“Rabbit girl.” That’s what they called her on the street. She’d bring them into her bedroom when they were kits, pop them on her bed and drown in their fluffy bunny beauty. They were always silent as she snuck them inside and there were sometimes up to 17 snuggling on her bed at one time. Unbeknown to her parents.
The young Janine Daddo was bunny mad. She still is slightly buck-and-doe kooky. She got her first rabbit, Tootsie, when he was six weeks old after he’d been rejected by his mother, and his blue eyes and pale fluffy feet bewitched her as she fell beneath his spell.
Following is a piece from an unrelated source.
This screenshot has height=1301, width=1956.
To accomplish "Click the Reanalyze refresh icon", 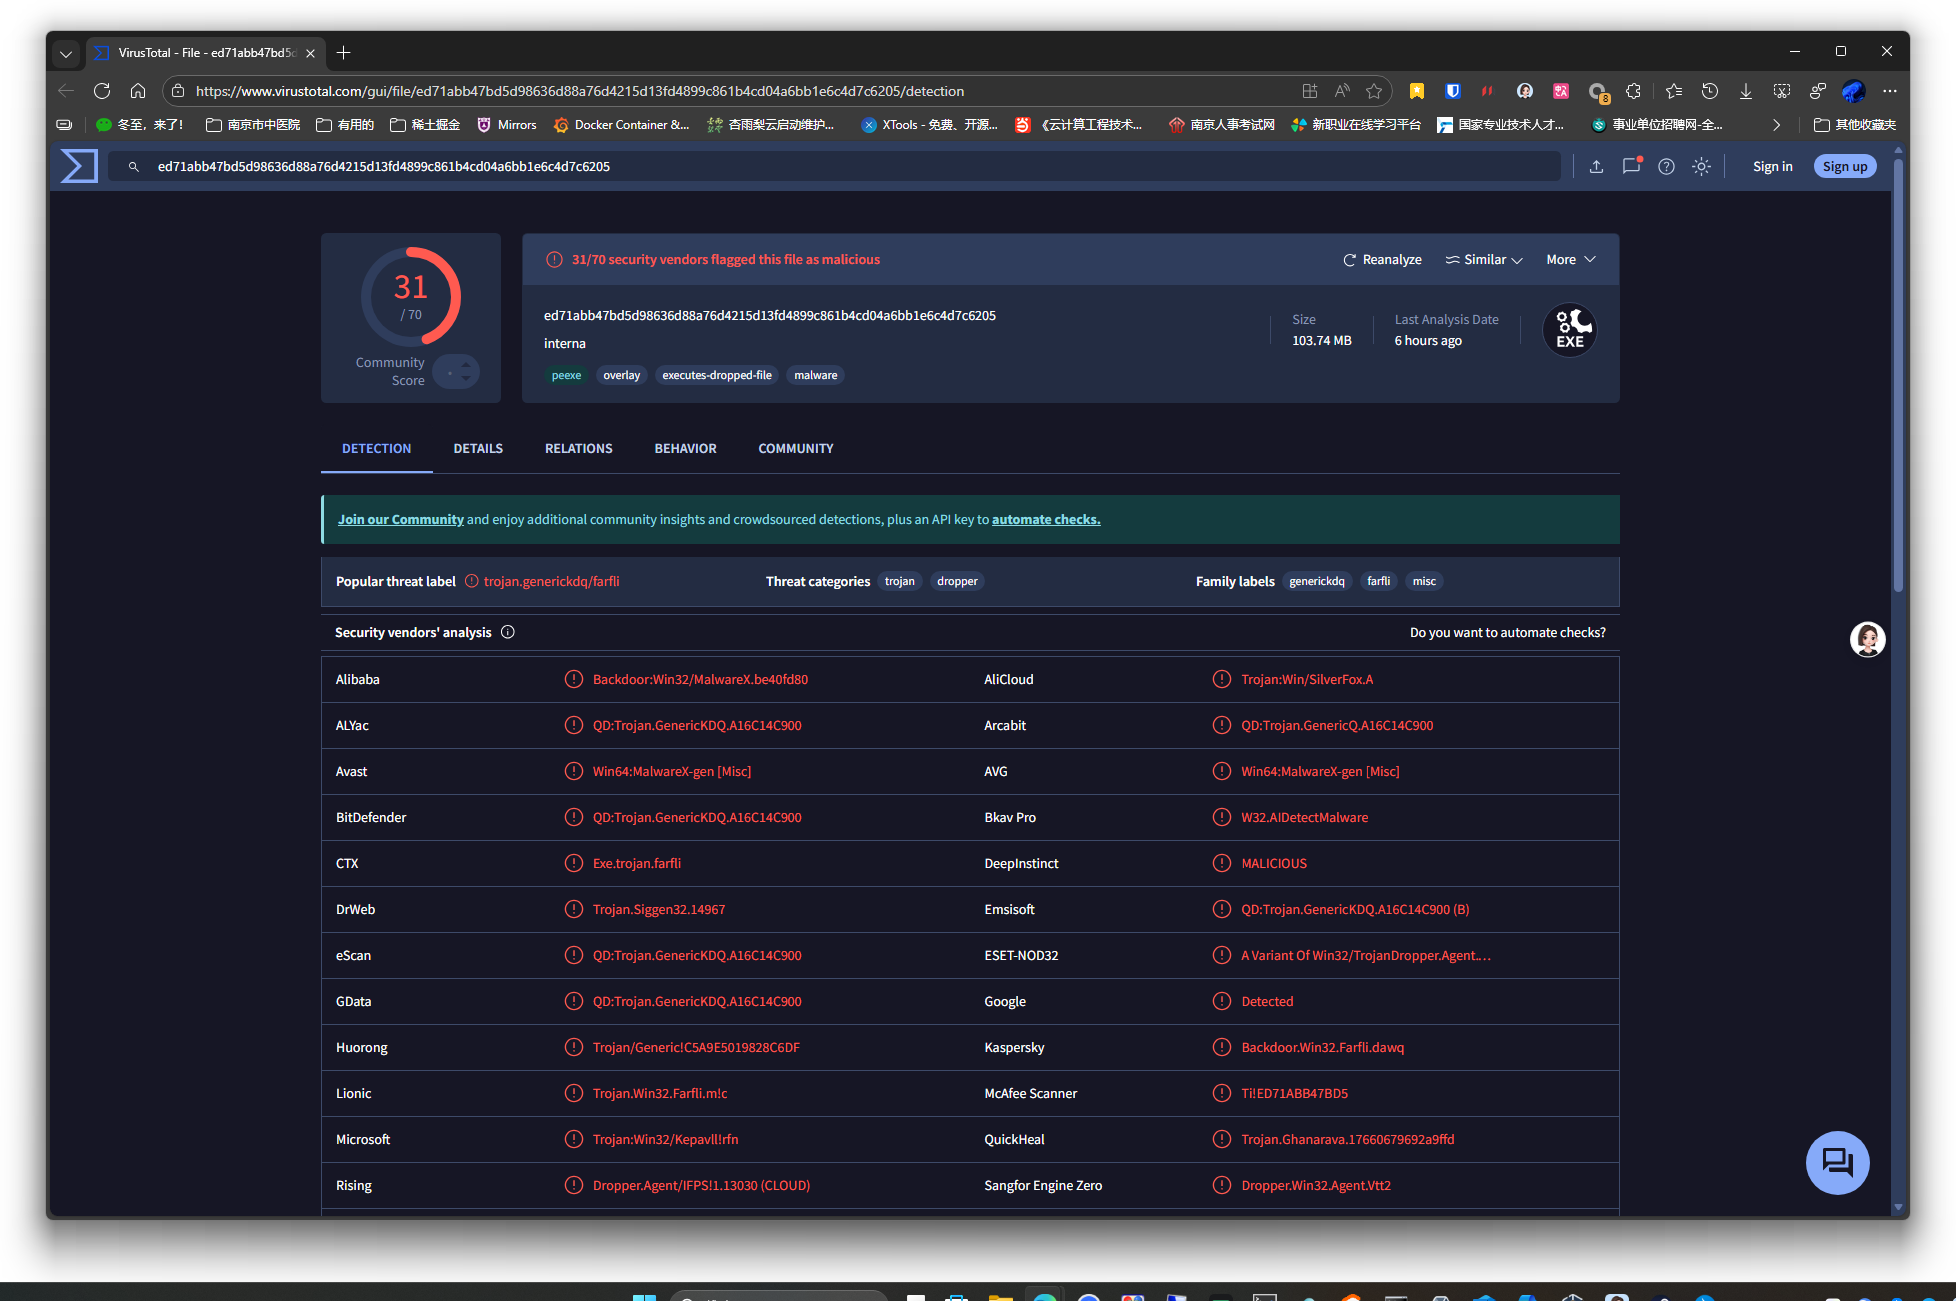I will (x=1349, y=260).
She was 12. She explains: “He was a beautiful big-eared masculine rabbit. He followed me around and slept in my bed. When I brought him home from my girlfriend’s house, Dad made him a hutch from an old A-frame swing set, corrugated iron and mesh, which he dug four feet into the ground. I bought another rabbit, an albino, and they had babies. Within 12 months I had 17 rabbits and we’d built a colony of tunnels. Dad put a tiny torch on the end of a wire, which went down into the burrows so we could see what was going on. I began showing them at the cavy shows. The bunnies would sit on cushions or carpets and I’d brush them. Just like a cat or dog show, I suppose. Yep. I’m the original rabbit girl.”
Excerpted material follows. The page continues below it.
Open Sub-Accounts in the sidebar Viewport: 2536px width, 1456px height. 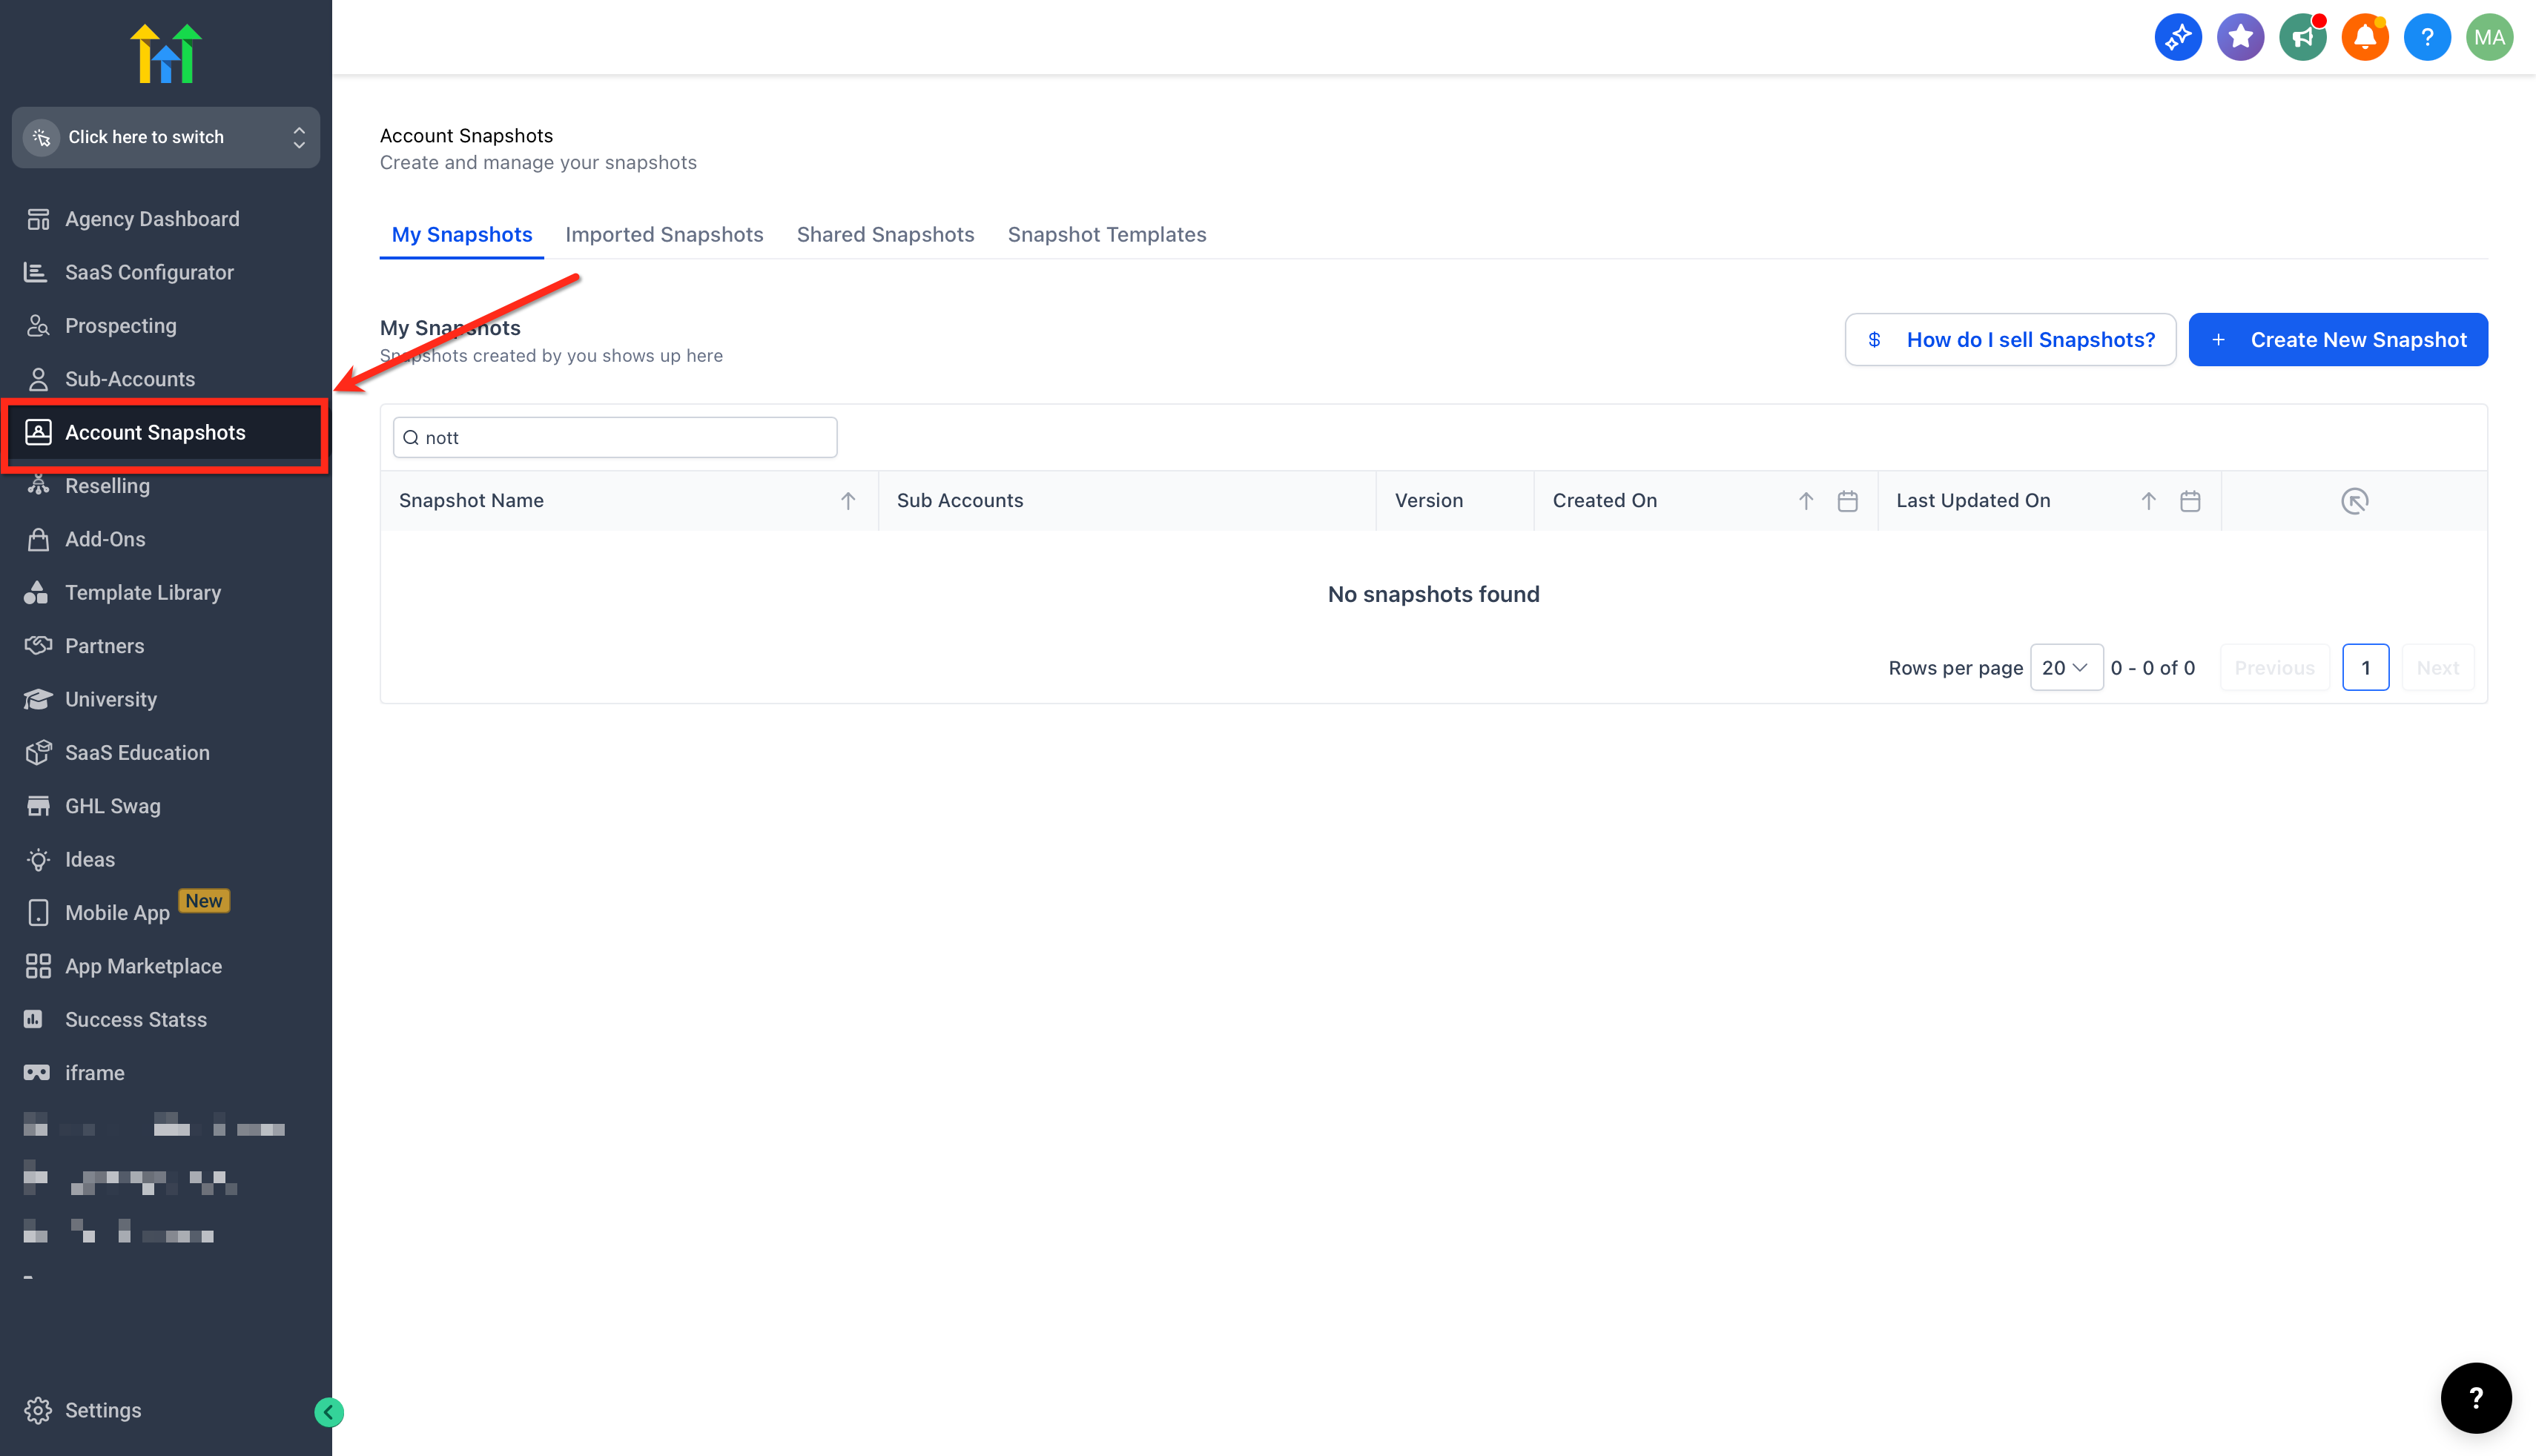(130, 379)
If you know anything about Janine Daddo’s art, you probably know that bunnies feature heavily whether in her paintings or in her sculptural works. From the days when she used to sell her rabbits for $2 to the kids around the corner and carry her own to a show in a rabbit carry-all, which had been converted from a bird cage, Alice in Wonderland’s main man of adventure with the big ears has always held a soft padded spot in her heart. She continues: “I just love them. I spent four years showing rabbits, sometimes six or seven times a year, and I remember it cost me 50 cents to enter. It was so exciting getting the certificates. When Tootsie died of a stroke at nine years old it was over. He was such a great buck. You know German people often have bunnies as pets, and when I went to visit some of my German relatives they had massive big rabbits almost the size of dogs. That’s what I’d like. When my dog goes, I’d like to have a studio rabbit with soft little feet.”
In the meantime, Janine will keep on painting her cottontails camouflaged in the garden, their faces peering from within flowers silently as they keep her secrets. She’ll also continue to sculpt her rusted steel “tumble bunnies”, ideal for standing guard in the garden just in case there’s an adventure to be had. Just go ask Alice.